**WORK REQUIRED**
Leaving out all pictures, write out word for word the lines from the one containing "Image resolution: width=600" to the end of the data below.
- - - -
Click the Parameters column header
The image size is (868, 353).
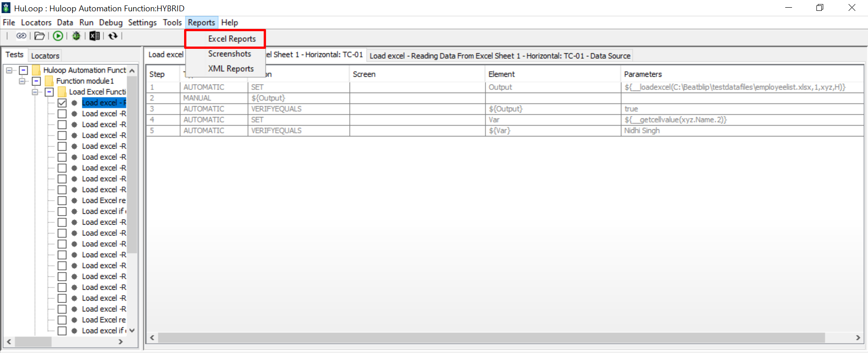tap(642, 74)
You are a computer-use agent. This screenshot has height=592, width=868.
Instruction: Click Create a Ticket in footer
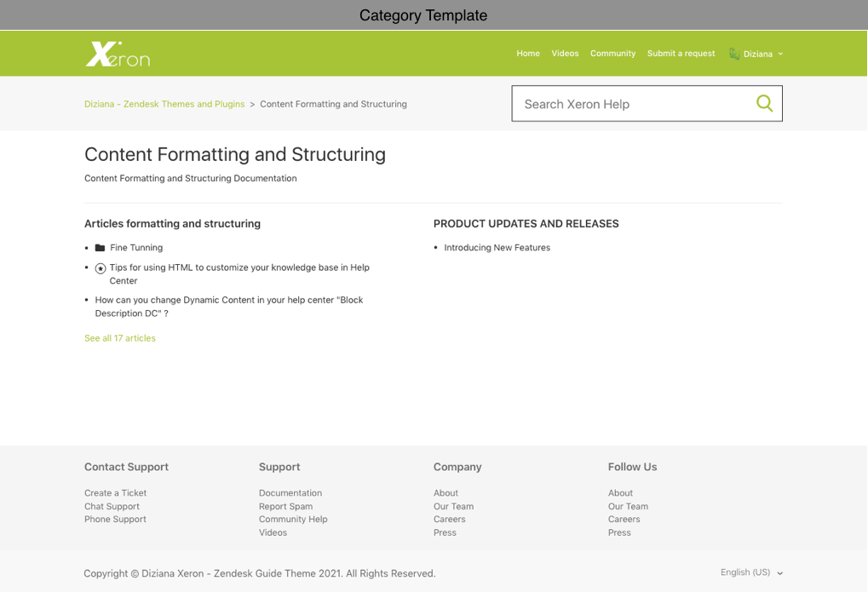pyautogui.click(x=115, y=493)
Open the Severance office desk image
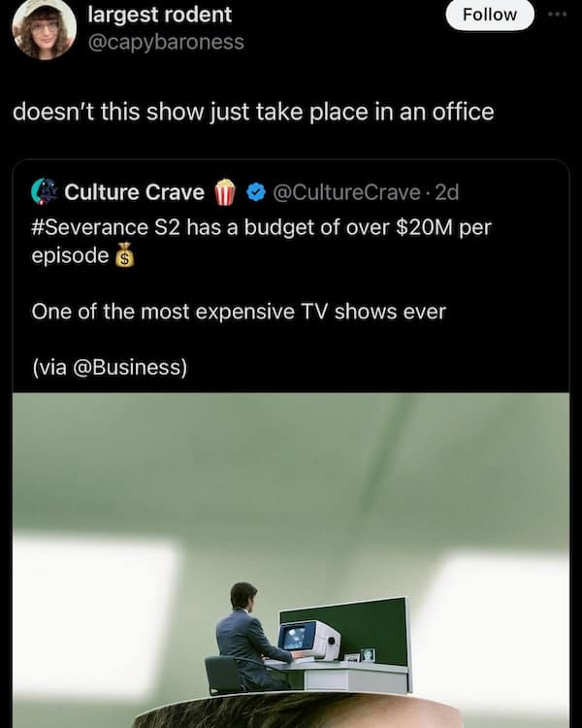This screenshot has width=582, height=728. pyautogui.click(x=291, y=560)
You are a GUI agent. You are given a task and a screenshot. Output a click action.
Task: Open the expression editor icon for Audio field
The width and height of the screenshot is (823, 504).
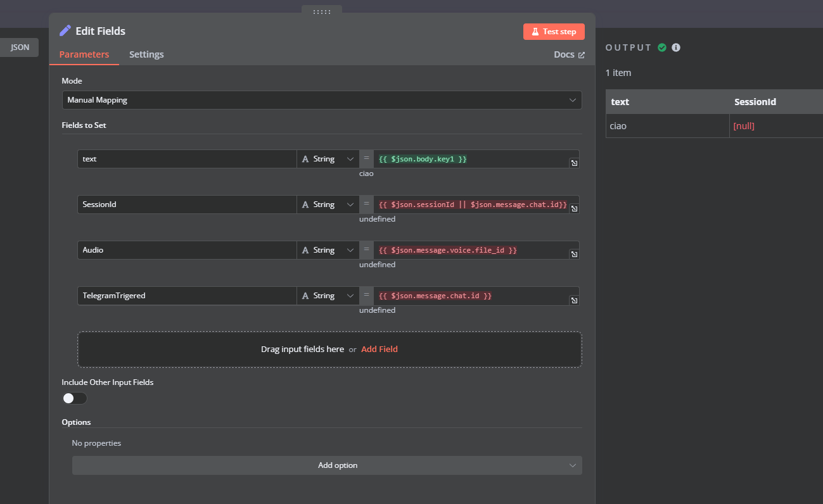(574, 254)
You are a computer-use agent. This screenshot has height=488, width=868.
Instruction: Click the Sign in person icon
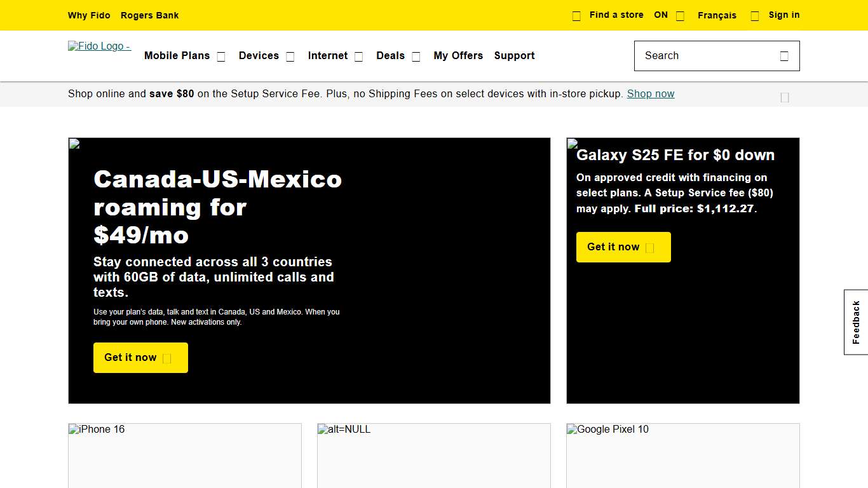[x=754, y=15]
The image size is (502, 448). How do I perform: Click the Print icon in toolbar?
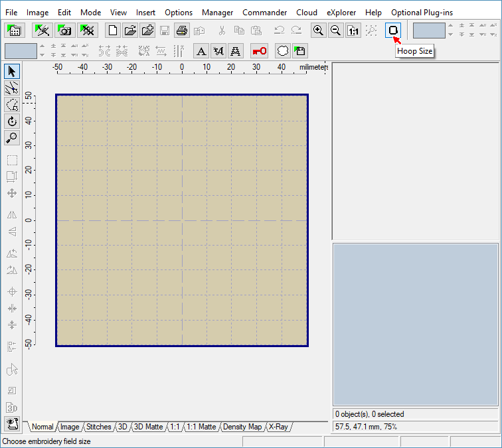click(182, 31)
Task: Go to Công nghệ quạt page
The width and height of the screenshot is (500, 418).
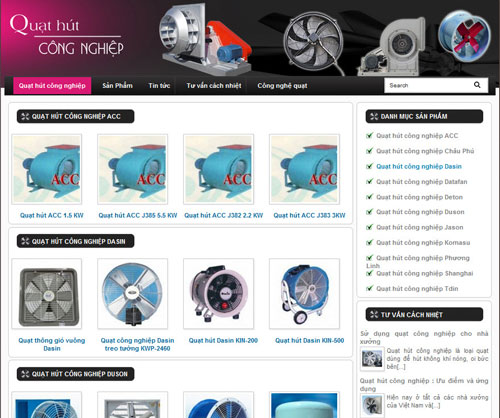Action: [x=282, y=86]
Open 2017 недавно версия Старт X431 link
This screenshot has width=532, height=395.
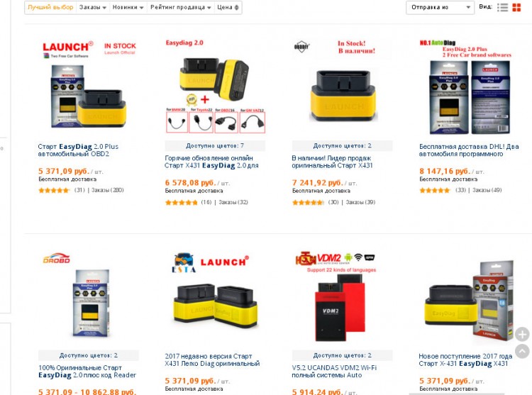pos(212,360)
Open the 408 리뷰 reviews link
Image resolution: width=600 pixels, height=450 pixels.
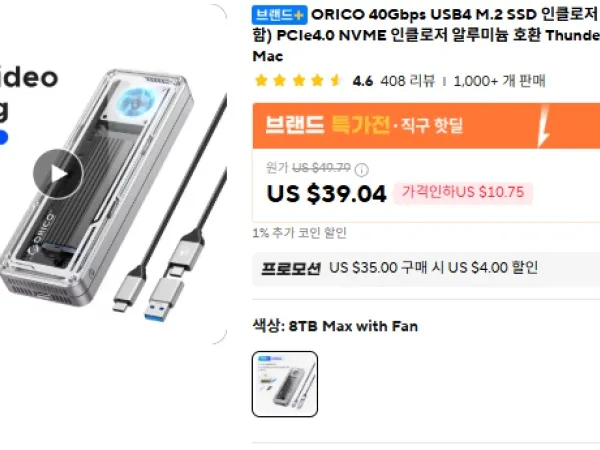[408, 81]
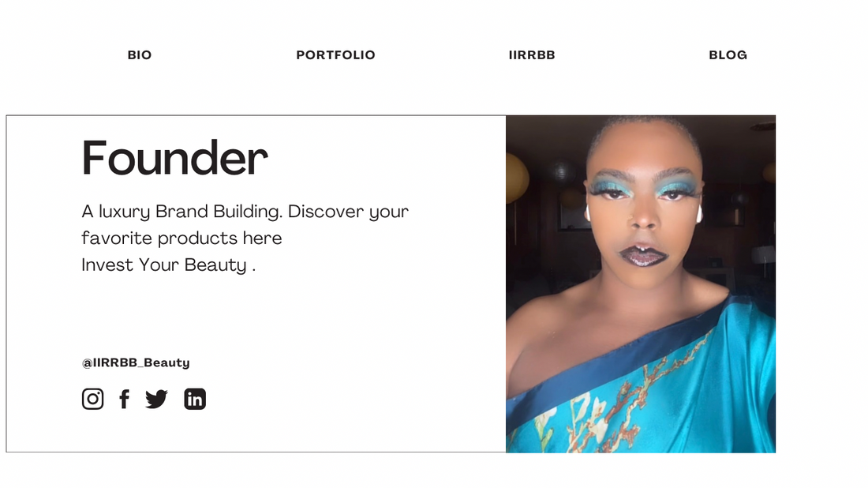Go to the BIO page

click(x=140, y=54)
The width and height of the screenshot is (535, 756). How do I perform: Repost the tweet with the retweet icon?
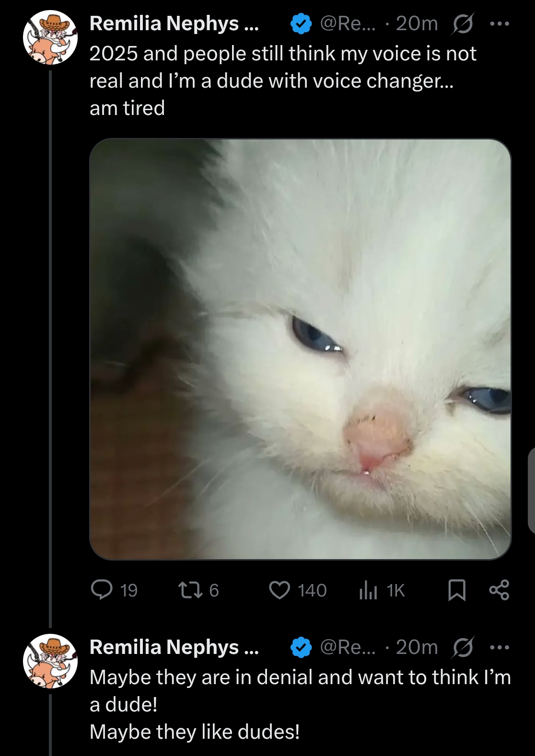[190, 590]
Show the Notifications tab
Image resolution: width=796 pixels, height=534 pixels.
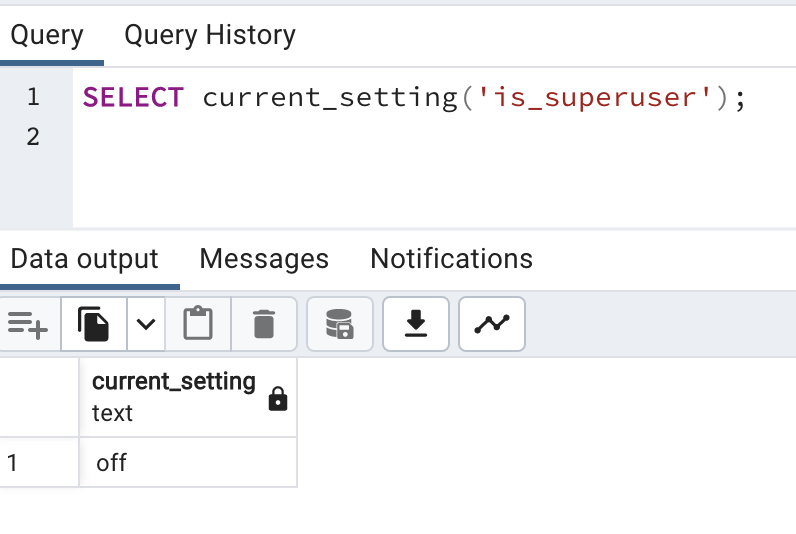click(x=451, y=259)
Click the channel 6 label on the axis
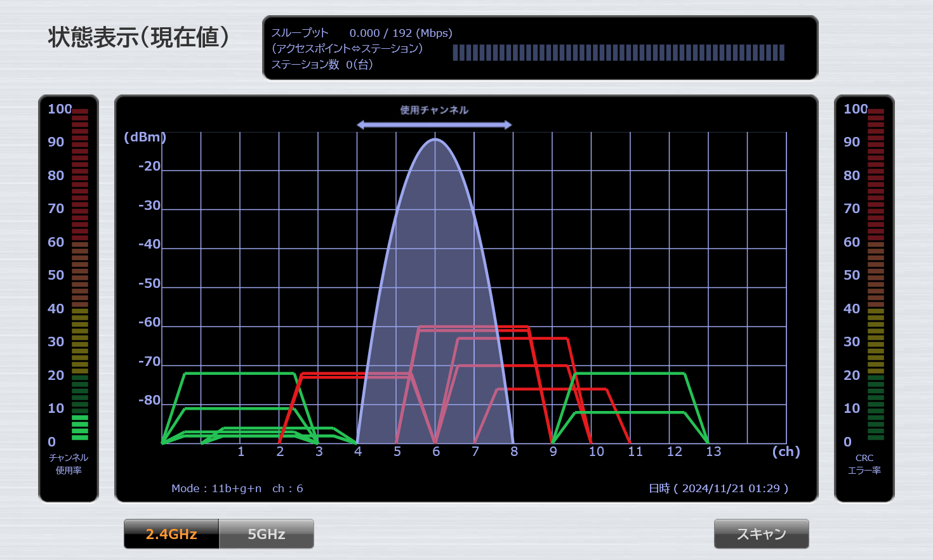 point(436,452)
- - - -
**WRITTEN ANSWER**
Image resolution: width=600 pixels, height=450 pixels.
[408, 81]
Go to the BIO page

click(x=140, y=54)
The width and height of the screenshot is (535, 756). How do I perform: Repost the tweet with the retweet icon?
[190, 590]
Show the Notifications tab
Image resolution: width=796 pixels, height=534 pixels.
click(x=451, y=259)
Click the channel 6 label on the axis
 point(436,452)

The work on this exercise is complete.